Copy the passage on household wealth below, between "Allianz has published" and "the first time.", inclusive, and switch "households" to "families" each time it appears.

SOURCE EXTRACT |
****************

Allianz has published the twelfth edition of its “Global Wealth Report”, which puts the asset and debt situation of households in almost 60 countries under the microscope.
Saved from the crisis
2020 was the year of extreme contrasts. Covid-19 destroyed millions of lives and livelihoods and the world economy plunged into its deepest recession since World War II. At the same time, monetary and fiscal policy mobilized unimagined sums to support the economy, markets and people. With success: Incomes were stabilized and stock markets recovered quickly. With this tailwind, households’ wealth weathered the Covid-19 crisis: Global gross financial assets increased by 9.7% in 2020, reaching the magic EUR 200 trillion mark for the first time.
Savings were the main driver: As lockdowns drastically reduced consumption opportunities, the global phenomenon of "forced savings" was born. Fresh savings jumped by 78% to EUR 5.2 trillion in 2020, an absolute record. Inflows into bank deposits – the default option of forced savings, simply leaving unspent income in the bank account – almost tripled (+187%). Bank deposits accounted for half or more of fresh savings in all markets considered. As a result, for the first time, bank deposits worldwide grew at a double-digit rate of 11.9%; the previous peak growth was 8% in the financial crisis year 2008. While the asset class securities – buoyed by the strong stock markets – grew by 10.9%, insurance and pension fund assets showed much weaker development, rising by 6.3%.
Vaccinated
Despite a subdued start, despite continued bottlenecks in world trade, and despite new virus variants forcing new restrictions, global GDP will grow strongly in 2021, powered by the vaccination campaign which allows economies to reopen and (partially) return to normality. Moreover, loose monetary policies and generous fiscal support remain in place. The upshot for savers around the world? Bar any major stock market corrections, 2021 should turn out to be another good year for them, with overall growth in financial assets globally of around 7%.
The head numbers are very impressive. But we should dig a little deeper. Most households did not really save but simply put their money aside. All this idle money on bank accounts is a wasted opportunity. Instead, households should invest in their retirement and the green transition, enabling societies to master the paramount challenges we face, climate and demographic change. We fear that if households eventually start to dishoard, money will end up in revenge consumption and will only fuel inflation. We urgently need a new ‘savings culture’.

****************

COLLECTED MATERIAL |
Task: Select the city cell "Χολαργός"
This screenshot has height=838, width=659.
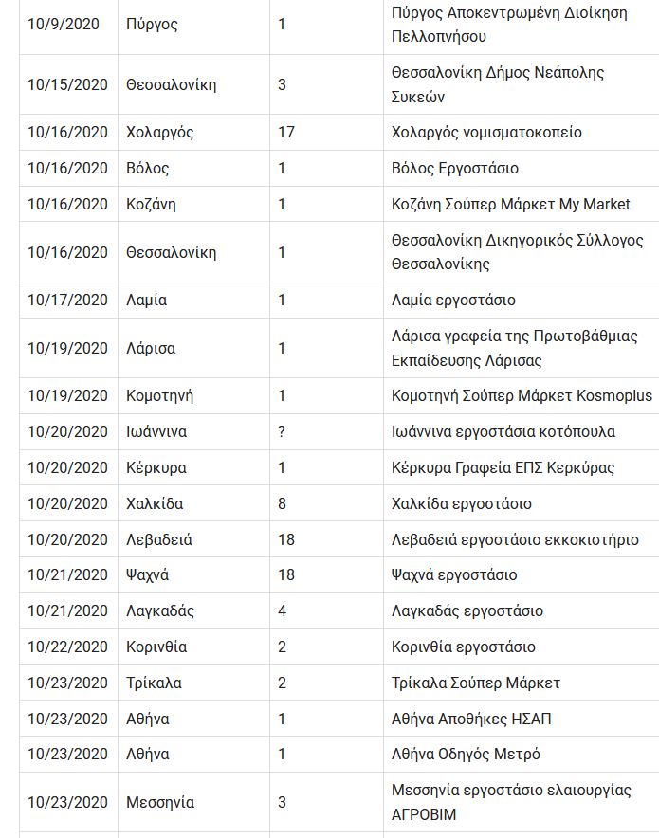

****************

WRITTEN RESPONSE |
Allianz has published the twelfth edition of its “Global Wealth Report”, which puts the asset and debt situation of families in almost 60 countries under the microscope.
Saved from the crisis
2020 was the year of extreme contrasts. Covid-19 destroyed millions of lives and livelihoods and the world economy plunged into its deepest recession since World War II. At the same time, monetary and fiscal policy mobilized unimagined sums to support the economy, markets and people. With success: Incomes were stabilized and stock markets recovered quickly. With this tailwind, families’ wealth weathered the Covid-19 crisis: Global gross financial assets increased by 9.7% in 2020, reaching the magic EUR 200 trillion mark for the first time.